Starting at vertex 0, can we reach every other vertex?

That’s a reachability question — exactly what BFS or DFS answers. Visit all vertices reachable from 0, then check if you’ve visited all n.

Try it yourself

def can_visit_all_rooms(rooms):
  # DFS/BFS from room 0, collecting keys; can you visit every room?
  pass

Approach 1: Iterative DFS with a stack

def can_visit_all_rooms(rooms):
    visited = {0}
    stack = [0]
    while stack:
        room = stack.pop()
        for key in rooms[room]:
            if key not in visited:
                visited.add(key)
                stack.append(key)
    return len(visited) == len(rooms)

#include <vector>
#include <unordered_set>
using namespace std;
 
bool canVisitAllRooms(vector<vector<int>>& rooms) {
    unordered_set<int> visited = {0};
    vector<int> stack = {0};
    while (!stack.empty()) {
        int room = stack.back(); stack.pop_back();
        for (int key : rooms[room]) {
            if (!visited.count(key)) {
                visited.insert(key);
                stack.push_back(key);
            }
        }
    }
    return (int)visited.size() == (int)rooms.size();
}

import java.util.*;
 
public boolean canVisitAllRooms(List<List<Integer>> rooms) {
    Set<Integer> visited = new HashSet<>();
    visited.add(0);
    Deque<Integer> stack = new ArrayDeque<>();
    stack.push(0);
    while (!stack.isEmpty()) {
        int room = stack.pop();
        for (int key : rooms.get(room)) {
            if (visited.add(key)) {
                stack.push(key);
            }
        }
    }
    return visited.size() == rooms.size();
}

Time: O(N + K) where N = rooms, K = total keys.

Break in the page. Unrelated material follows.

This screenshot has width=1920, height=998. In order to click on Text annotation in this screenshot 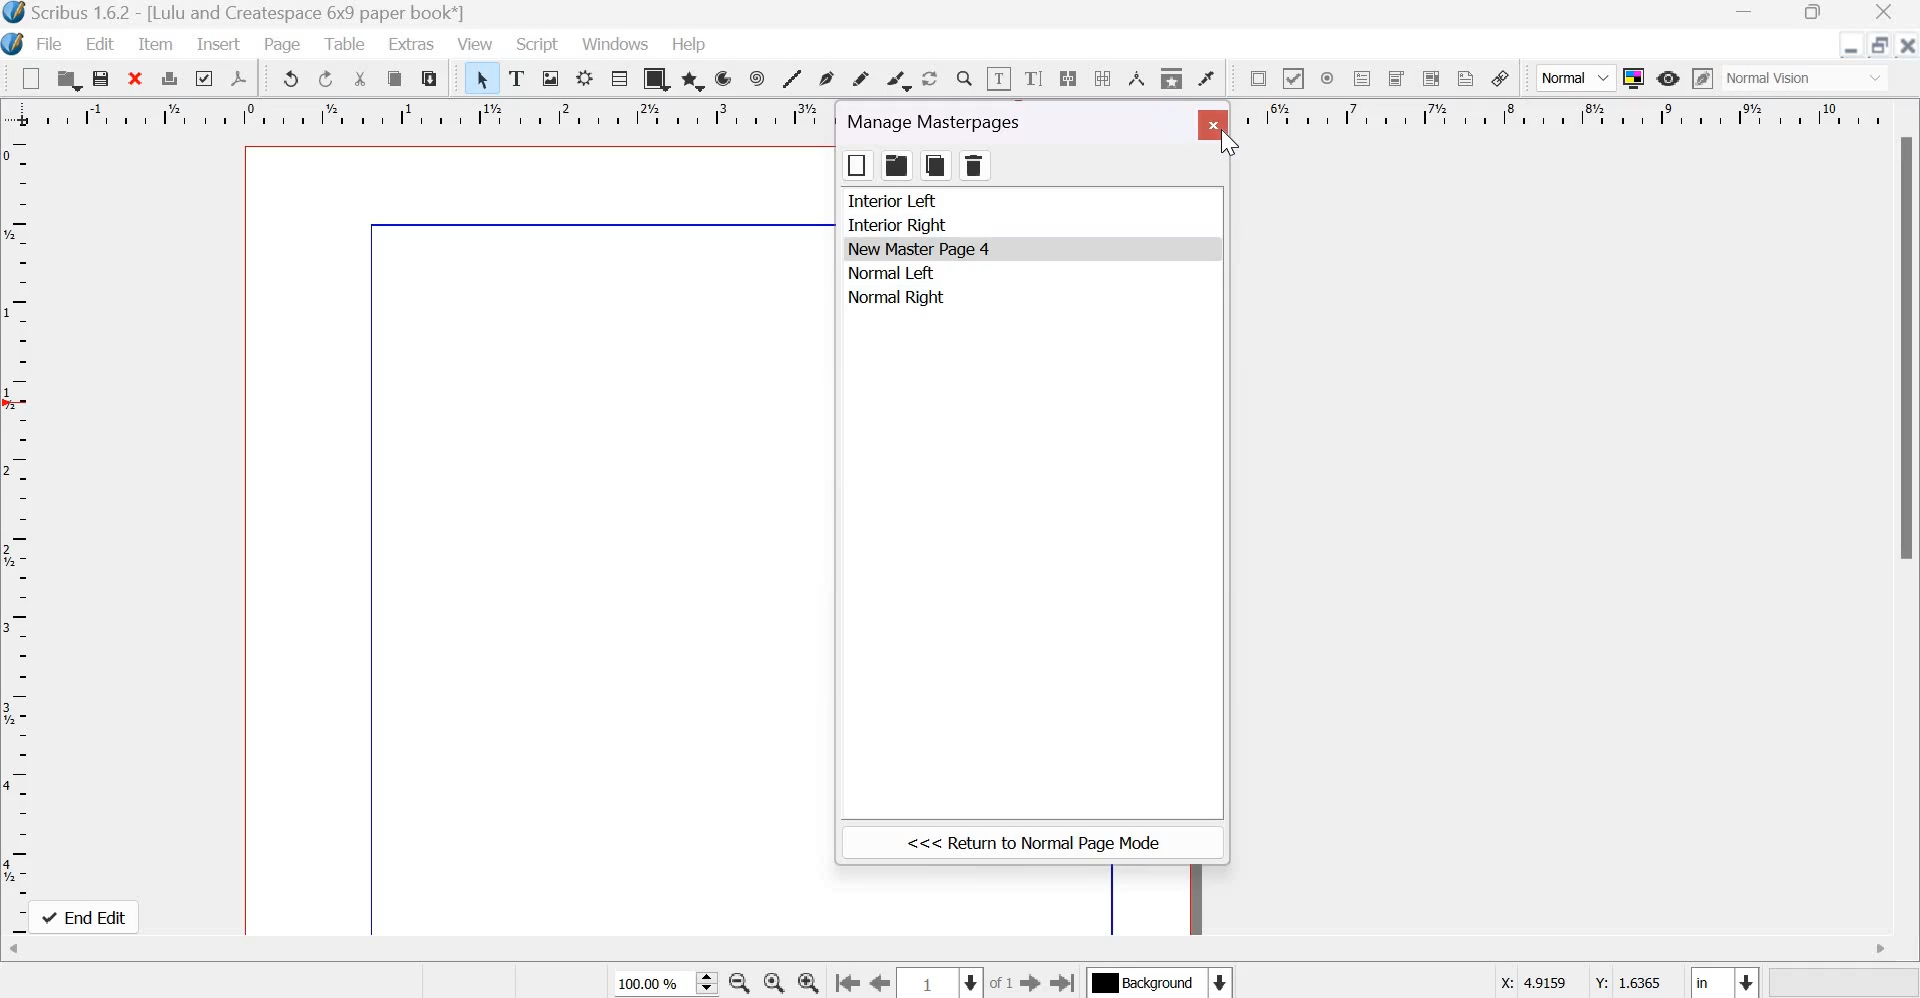, I will do `click(1465, 78)`.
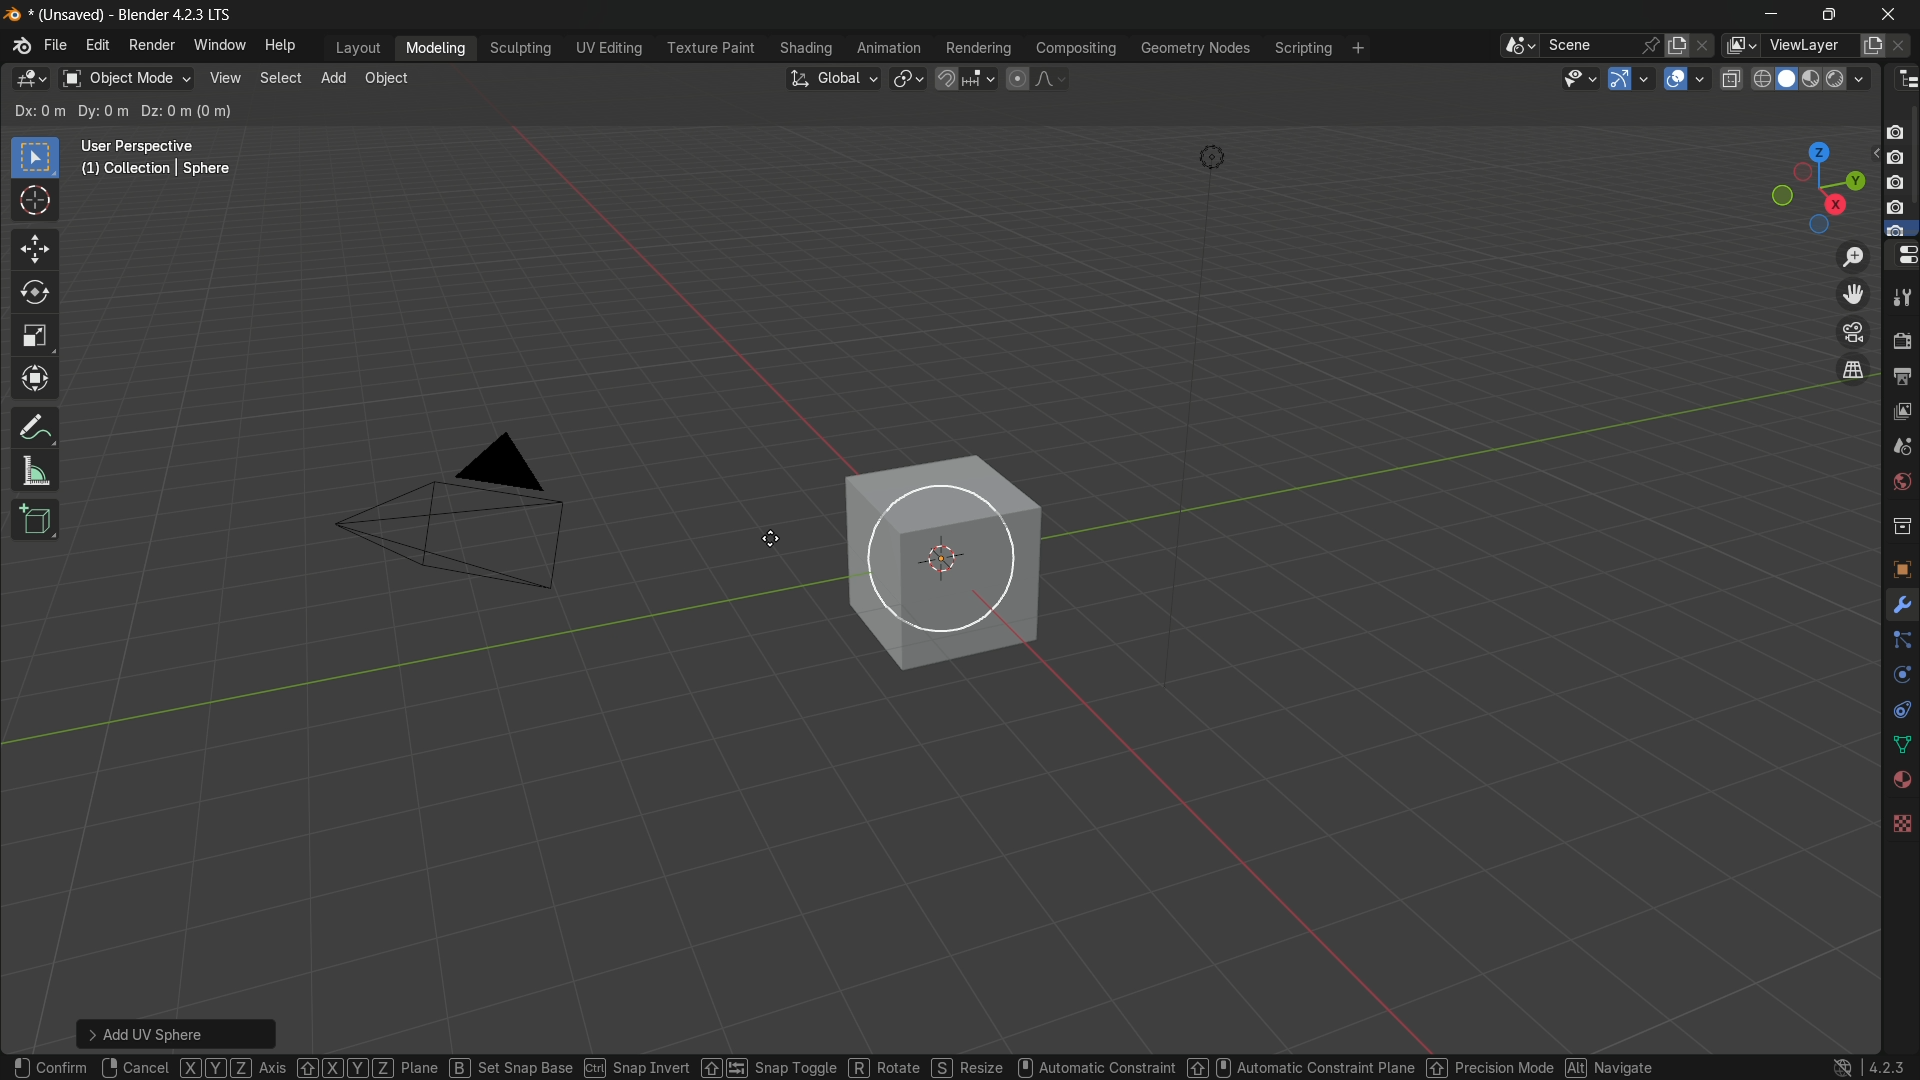  I want to click on properties, so click(1901, 256).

Space: O(N) for the visited set + stack.

Approach 2: Recursive DFS

The same logic in recursive form — sometimes cleaner:

def can_visit_all_rooms(rooms):
    visited = set()
    def dfs(room):
        visited.add(room)
        for key in rooms[room]:
            if key not in visited:
                dfs(key)
    dfs(0)
    return len(visited) == len(rooms)

Approach 3: BFS

Equivalent — just replace the stack with a queue:

from collections import deque
 
def can_visit_all_rooms(rooms):
    visited = {0}
    queue = deque([0])
    while queue:
        room = queue.popleft()
        for key in rooms[room]:
            if key not in visited:
                visited.add(key)
                queue.append(key)
    return len(visited) == len(rooms)

For this problem (just reachability, no shortest-path requirement) DFS and BFS are interchangeable. DFS is slightly cheaper in cache locality; BFS gives you the BFS layer order if you needed it.

Edge cases

• rooms = [[]] → only one room, trivially visited. Return true. (n=1 not allowed by constraints but the logic handles it.)
• rooms = [[1], []] → start at 0, get key to 1, visit 1. All visited. true.
• rooms = [[], [0]] → start at 0 with no keys. Room 1 unreachable. false.
• Self-loops (room 0 has a key to room 0) are fine — they’re filtered by the visited check.

The pattern: “can I reach all nodes from a given start?”

Keys and Rooms is the pure reachability template — DFS/BFS from a starting vertex, count visited at the end. The same shape solves:

• Find if Path Exists — reachability between two specific vertices.
• Number of Connected Components — DFS from every unvisited vertex; the number of times you start a new search = the number of components.
• All Paths from Source to Target — like reachability but record paths.
• Possible Bipartition — reachability with two-coloring.
• Is the Graph Connected? — DFS from any one vertex and check all are visited.

This is also the simplest possible graph algorithm pattern — and the gateway to everything heavier on Day 10.

Analysis

• Time: O(N + K) — every room visited once, every key examined at most once.
• Space: O(N) — visited set holds at most all rooms.